The surgery also has been used in football on a number of quarterbacks, but it's most common usage is in baseball and specifically on pitchers.

Some believe the surgery is so good that a pitcher is actually better than before the surgery, but that's likely more myth than truth.

The truth is that a pitcher is better than he was just before the surgery as his elbow had been subject to years and years of wear and tear and was performing at less than 100 percent.

Add in six months of complete rest and numerous additional strengthening exercises for the shoulder, elbow and arm, and the pitcher appears to be better than he ever was.

Had the surgery not been invented, today's fantasy rosters would likely be filled with current minor leaguers instead of the likes of Stephen Strasburg, Adam Wainwright, Tim Hudson, Josh Johnson, A.J. Burnett, Anibal Sanchez, C.J. Wilson, John Axford, Ryan Dempster, Fernando Rodney, Francisco Liriano, Jordan Zimmermann, Joe Nathan, Neftali Feliz, Grant Balfour, Jarrod Parker, Kris Medlen, John Lackey, Jonny Venters, Matt Harvey and more than 100 others.

Imagine what your fantasy rotations would be without these guys in it.

It would be an offensive explosion at the expense of pitching. Hitters would be knocking out home runs like it was the steroid era. Fifty home runs and 150 RBI might be commonplace.

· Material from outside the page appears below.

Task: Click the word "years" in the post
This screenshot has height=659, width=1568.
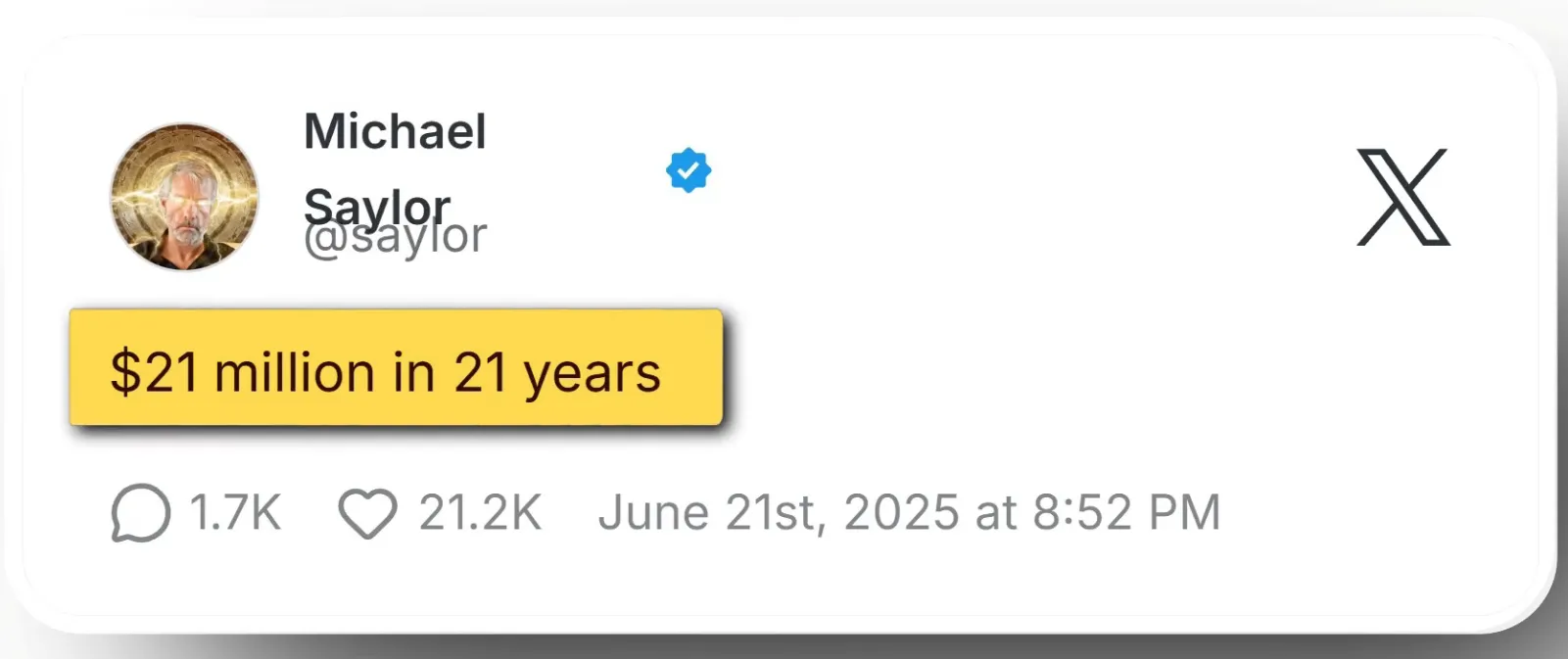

On the other hand, you would likely have to pay a very steep price for a guy like Los Angeles Dodgers left-hander Clayton Kershaw.

Instead of the top picks in the draft being Mike Trout, Miguel Cabrera and Paul Goldschmidt, you would probably be choosing Kershaw, Yu Darvish and Max Scherzer first, second and third due to the scarcity of top pitching.

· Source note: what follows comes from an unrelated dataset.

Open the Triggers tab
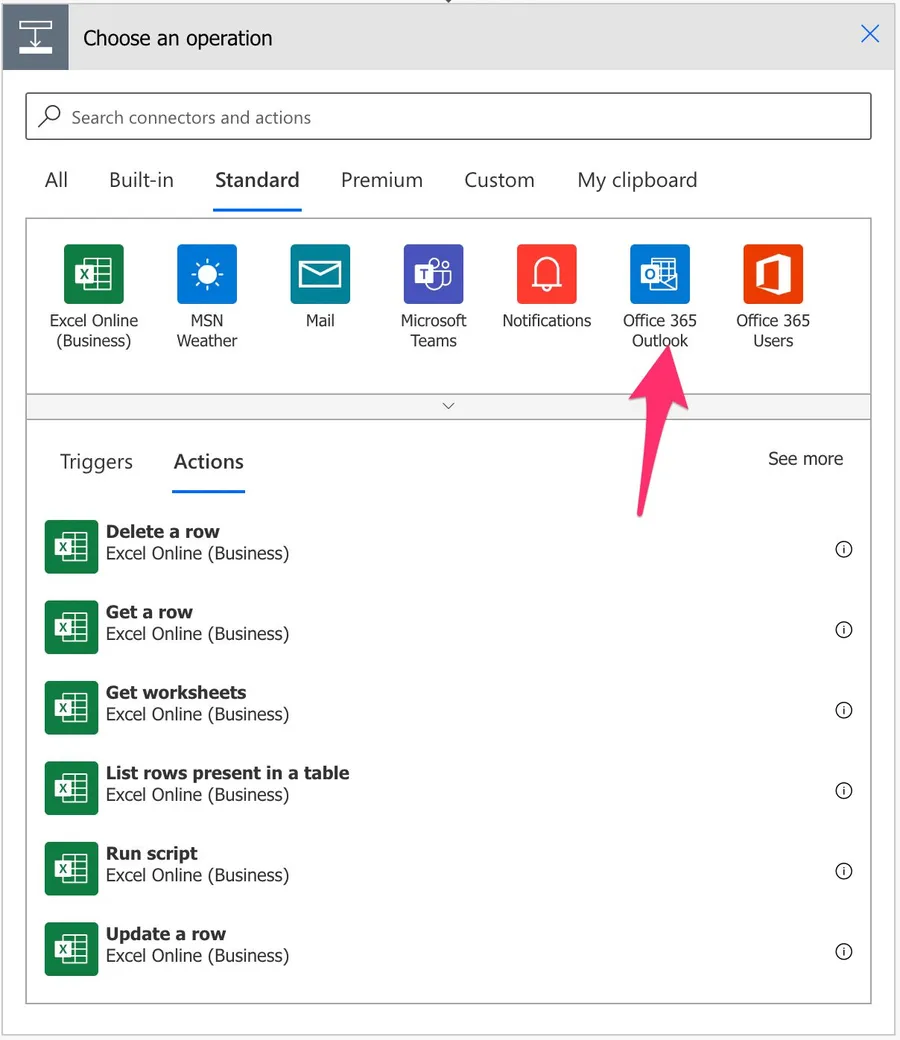Screen dimensions: 900x1040 tap(96, 462)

Last year, just 10 major league pitchers won 16 games or more. Unfortunately, without Tommy John surgery, half of those pitchers would have been sitting at home instead of winning games. Check it out, Wainwright (19 wins), Zimmermann (19), Wilson (17), Jorge de la Rosa (16) and Francisco Liriano (16) wouldn't be there.

The list of closers would be dramatically different as well. There would have been no Rafael Soriano (43 saves), Nathan (43), Balfour (38), Fernando Rodney (37) or Jason Grilli (33).

The bottom line is that Dr. Jobe's innovative surgery dramatically changed the landscape in major league baseball, preserving the balance of pitching to hitting and in turn the balance in fantasy baseball leagues everywhere.